• [Your goal]:
Where the word "computer" appears in a line below, copy the whole line.

[Records excerpted from a collection]
== Segment start ==
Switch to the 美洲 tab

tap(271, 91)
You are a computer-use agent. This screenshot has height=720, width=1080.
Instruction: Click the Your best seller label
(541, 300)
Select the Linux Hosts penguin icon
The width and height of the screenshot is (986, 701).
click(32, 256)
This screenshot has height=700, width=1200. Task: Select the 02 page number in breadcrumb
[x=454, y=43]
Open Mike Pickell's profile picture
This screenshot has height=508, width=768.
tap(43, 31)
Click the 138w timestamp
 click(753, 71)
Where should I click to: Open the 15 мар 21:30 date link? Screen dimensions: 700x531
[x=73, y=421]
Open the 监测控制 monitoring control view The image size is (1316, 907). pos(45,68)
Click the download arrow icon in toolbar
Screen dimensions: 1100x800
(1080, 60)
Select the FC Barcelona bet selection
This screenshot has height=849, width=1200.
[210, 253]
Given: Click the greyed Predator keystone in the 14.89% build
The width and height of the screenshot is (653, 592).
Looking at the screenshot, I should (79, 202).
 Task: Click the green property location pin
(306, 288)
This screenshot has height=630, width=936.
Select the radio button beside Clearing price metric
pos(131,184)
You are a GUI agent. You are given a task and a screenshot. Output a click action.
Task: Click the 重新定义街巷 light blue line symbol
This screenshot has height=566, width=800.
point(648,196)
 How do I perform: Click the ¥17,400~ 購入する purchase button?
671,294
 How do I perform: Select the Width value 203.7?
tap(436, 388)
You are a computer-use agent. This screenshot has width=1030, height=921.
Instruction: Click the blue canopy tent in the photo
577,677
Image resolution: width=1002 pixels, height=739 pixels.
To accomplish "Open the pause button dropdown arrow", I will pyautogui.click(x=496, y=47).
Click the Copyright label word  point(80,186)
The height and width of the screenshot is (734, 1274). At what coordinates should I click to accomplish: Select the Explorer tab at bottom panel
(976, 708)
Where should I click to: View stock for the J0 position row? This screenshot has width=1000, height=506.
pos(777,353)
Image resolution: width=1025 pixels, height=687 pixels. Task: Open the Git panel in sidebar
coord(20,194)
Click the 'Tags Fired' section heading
== Segment end ==
• [Result for this exercise]:
You are a computer-use agent. This screenshot has height=720, width=1080.
You are a computer-use agent. This screenshot has width=1030, height=921.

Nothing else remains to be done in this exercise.